Zelenskyy has launched a crowdfunding campaign to fund Ukraine’s war effort against Russia

Ukrainian President Volodymyr Zelenskyy meets UN Secretary-General Antonio Guterres in Kyiv, Ukraine on 28 April 2022.
Ukrainian President Volodymyr Zelenskyy (left) said the crowdfunding site would provide 24-hour updates on how the donations are spent.

  • Ukraine has launched a crowdfunding website so people can donate to its war effort.
  • President Volodymyr Zelenskyy said the funds would go directly to Ukraine’s national bank.
  • Ukraine has lost billions in infrastructure since Russia’s invasion began.

Ukraine has started an online crowdfunding site to raise funds for its fight against Russia’s invasion, President Volodymyr Zelenskyy announced Thursday.

“Today, the whole free world got united around Ukraine, countries, companies, international organizations and most importantly, people. Now you, too, are among them,” Zelenskyy said in a video address.

He outlined three ways that donations could help Ukraine: by protecting troops, saving civilians, and rebuilding the country.

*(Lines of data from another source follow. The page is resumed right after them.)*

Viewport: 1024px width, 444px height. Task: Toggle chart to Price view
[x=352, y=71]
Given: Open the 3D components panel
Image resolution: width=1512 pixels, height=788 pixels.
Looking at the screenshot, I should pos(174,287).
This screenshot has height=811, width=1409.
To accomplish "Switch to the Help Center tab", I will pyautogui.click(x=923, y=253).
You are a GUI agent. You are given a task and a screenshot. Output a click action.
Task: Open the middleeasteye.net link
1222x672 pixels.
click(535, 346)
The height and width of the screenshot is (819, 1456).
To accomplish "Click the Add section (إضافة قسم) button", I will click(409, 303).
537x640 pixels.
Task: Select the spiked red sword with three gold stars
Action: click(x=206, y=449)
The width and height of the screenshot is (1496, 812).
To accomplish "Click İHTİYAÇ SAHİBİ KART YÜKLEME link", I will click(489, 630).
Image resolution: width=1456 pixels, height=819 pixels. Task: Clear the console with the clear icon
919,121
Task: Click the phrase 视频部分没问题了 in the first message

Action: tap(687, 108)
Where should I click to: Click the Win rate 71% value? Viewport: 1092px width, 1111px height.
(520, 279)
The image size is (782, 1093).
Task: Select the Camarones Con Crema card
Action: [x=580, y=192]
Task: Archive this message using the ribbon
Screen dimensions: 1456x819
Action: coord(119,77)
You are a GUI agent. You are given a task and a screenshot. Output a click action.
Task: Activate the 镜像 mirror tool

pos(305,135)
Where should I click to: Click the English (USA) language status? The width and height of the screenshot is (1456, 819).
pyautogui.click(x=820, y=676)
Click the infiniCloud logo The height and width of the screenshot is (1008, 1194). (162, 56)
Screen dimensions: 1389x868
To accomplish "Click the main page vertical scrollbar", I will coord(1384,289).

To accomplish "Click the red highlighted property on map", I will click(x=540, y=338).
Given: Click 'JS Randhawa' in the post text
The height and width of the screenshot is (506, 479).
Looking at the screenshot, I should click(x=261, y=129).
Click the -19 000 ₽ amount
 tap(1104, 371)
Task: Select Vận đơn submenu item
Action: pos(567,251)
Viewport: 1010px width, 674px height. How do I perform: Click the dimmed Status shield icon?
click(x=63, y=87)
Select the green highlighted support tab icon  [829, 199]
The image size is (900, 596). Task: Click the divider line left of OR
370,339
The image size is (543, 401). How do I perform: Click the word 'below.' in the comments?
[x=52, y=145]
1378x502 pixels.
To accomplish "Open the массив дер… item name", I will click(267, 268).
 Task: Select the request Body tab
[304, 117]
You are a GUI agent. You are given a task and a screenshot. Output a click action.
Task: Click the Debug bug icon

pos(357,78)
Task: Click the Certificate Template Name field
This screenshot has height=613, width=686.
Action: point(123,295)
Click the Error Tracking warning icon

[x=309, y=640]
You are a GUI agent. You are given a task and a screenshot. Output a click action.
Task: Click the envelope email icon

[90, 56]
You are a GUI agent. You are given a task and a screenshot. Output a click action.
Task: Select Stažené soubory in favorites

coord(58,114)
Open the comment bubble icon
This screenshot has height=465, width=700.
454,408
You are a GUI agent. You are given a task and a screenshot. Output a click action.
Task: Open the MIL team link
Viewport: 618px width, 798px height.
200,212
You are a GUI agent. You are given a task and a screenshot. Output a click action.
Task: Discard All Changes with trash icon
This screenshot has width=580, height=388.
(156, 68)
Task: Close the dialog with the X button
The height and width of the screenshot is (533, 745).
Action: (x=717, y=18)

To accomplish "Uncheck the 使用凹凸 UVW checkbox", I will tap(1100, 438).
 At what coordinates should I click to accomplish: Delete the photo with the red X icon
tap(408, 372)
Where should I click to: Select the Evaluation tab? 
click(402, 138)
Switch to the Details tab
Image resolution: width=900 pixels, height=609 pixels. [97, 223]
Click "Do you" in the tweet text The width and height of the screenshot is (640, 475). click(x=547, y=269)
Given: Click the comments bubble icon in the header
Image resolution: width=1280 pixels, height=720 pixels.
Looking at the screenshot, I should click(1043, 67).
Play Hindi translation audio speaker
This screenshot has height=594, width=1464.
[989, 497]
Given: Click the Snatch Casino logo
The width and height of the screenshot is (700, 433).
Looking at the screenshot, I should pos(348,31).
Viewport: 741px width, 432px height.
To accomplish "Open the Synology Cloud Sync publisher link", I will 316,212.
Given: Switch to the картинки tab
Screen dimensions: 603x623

All funds donated through the Ukrainian initiative United24 will be transferred to the national bank of Ukraine and distributed to the relevant ministries, Zelenskyy added.

The Ukrainian leader also said that the crowdfunding platform would provide 24-hour updates on how the money is used but gave no specifics on that the reports would include. The United24 website states that its first report will be available on May 12.

“We will always remember your contribution to the victory of Ukraine, to the victory of freedom,” Zelenskyy said in the video address, thanking his viewers.

The crowdfunding site isn’t the first time Ukraine has opened a platform for donations. In March, it created a website for cryptocurrency donations, which claims that it has raised $60 million so far.

Ukraine has lost billions in infrastructure since the Kremlin authorized a full-scale invasion of the country in late February, including destroyed factories, schools, and medical institutions.